Insurance Status/Stability

Treatments

Other: Health insurance outreach IT tools

Study type

Observational

Funder types

Other

Identifiers

NCT02298361
PCORI Award (308)

Details and patient eligibility

About

Health insurance is important for children. Public insurance programs are available to many children, but some families report being confused about how to get and keep this insurance. Community Health Centers (CHCs) can help families get and keep health insurance for their children.

The investigators will work with families, policy makers, and community health care providers and staff to develop and test new computer health information technology (IT) tools to help health care clinics find pediatric patients in need of insurance and communicate with their families about public insurance programs. These tools will be based on technologies currently used to help patients and clinics manage chronic diseases. The investigators will test the tools by comparing four clinics using the tools and four clinics not using the tools. The investigators will look to see if children in the clinics using the tools are more likely to have health insurance and also more likely to receive certain health care services, compared to children in the clinics without such tools. The investigators will also look at health insurance rates and health care services for a larger population of Oregon children.

^^^^^^^^

=== EXERCISE ===
Would you return, word for word, the part of the study listing from "Health insurance is" up to and including "for their children."? You won't need the lines for anything.

=== Records from a data collection ===
^^^^^^^^

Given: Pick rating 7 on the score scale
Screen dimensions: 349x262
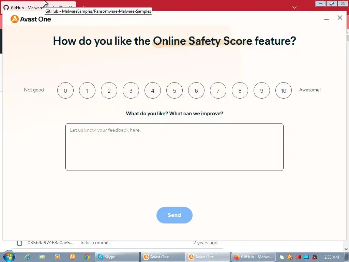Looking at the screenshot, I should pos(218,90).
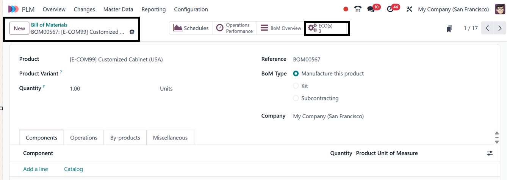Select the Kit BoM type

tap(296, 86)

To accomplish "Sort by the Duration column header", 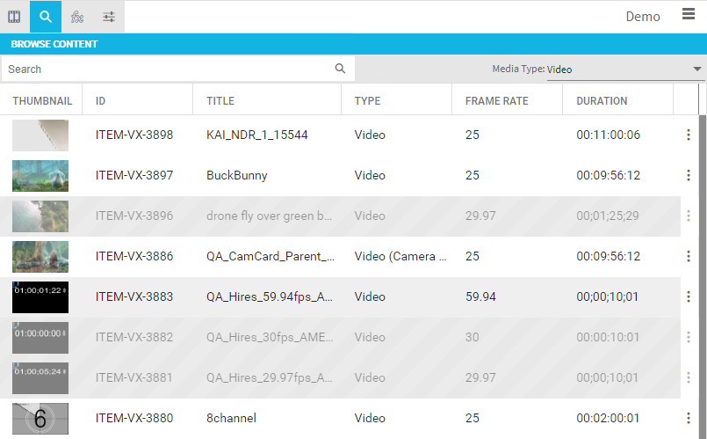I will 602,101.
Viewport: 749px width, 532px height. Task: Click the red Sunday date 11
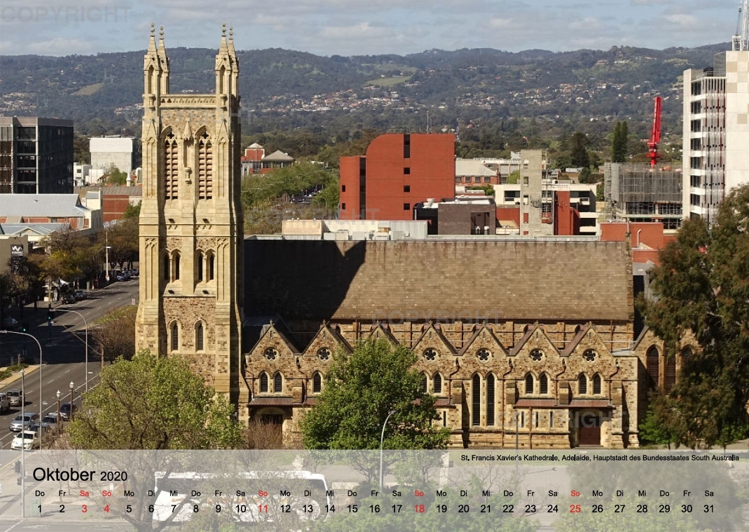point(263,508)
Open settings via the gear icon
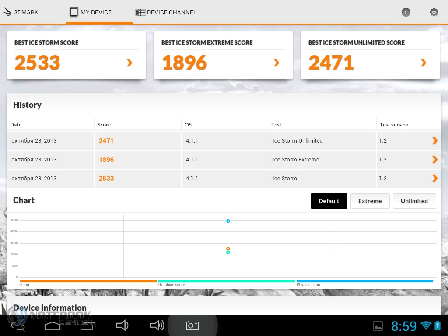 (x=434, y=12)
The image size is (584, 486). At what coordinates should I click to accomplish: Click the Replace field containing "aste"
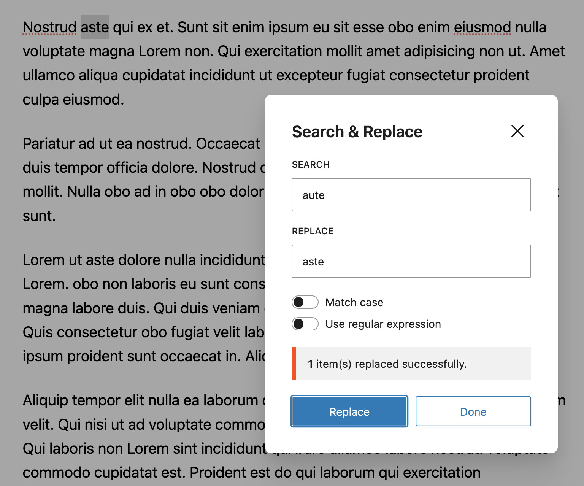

^^^^^^^^

=== YOUR SOLUTION ===
Health insurance is important for children. Public insurance programs are available to many children, but some families report being confused about how to get and keep this insurance. Community Health Centers (CHCs) can help families get and keep health insurance for their children.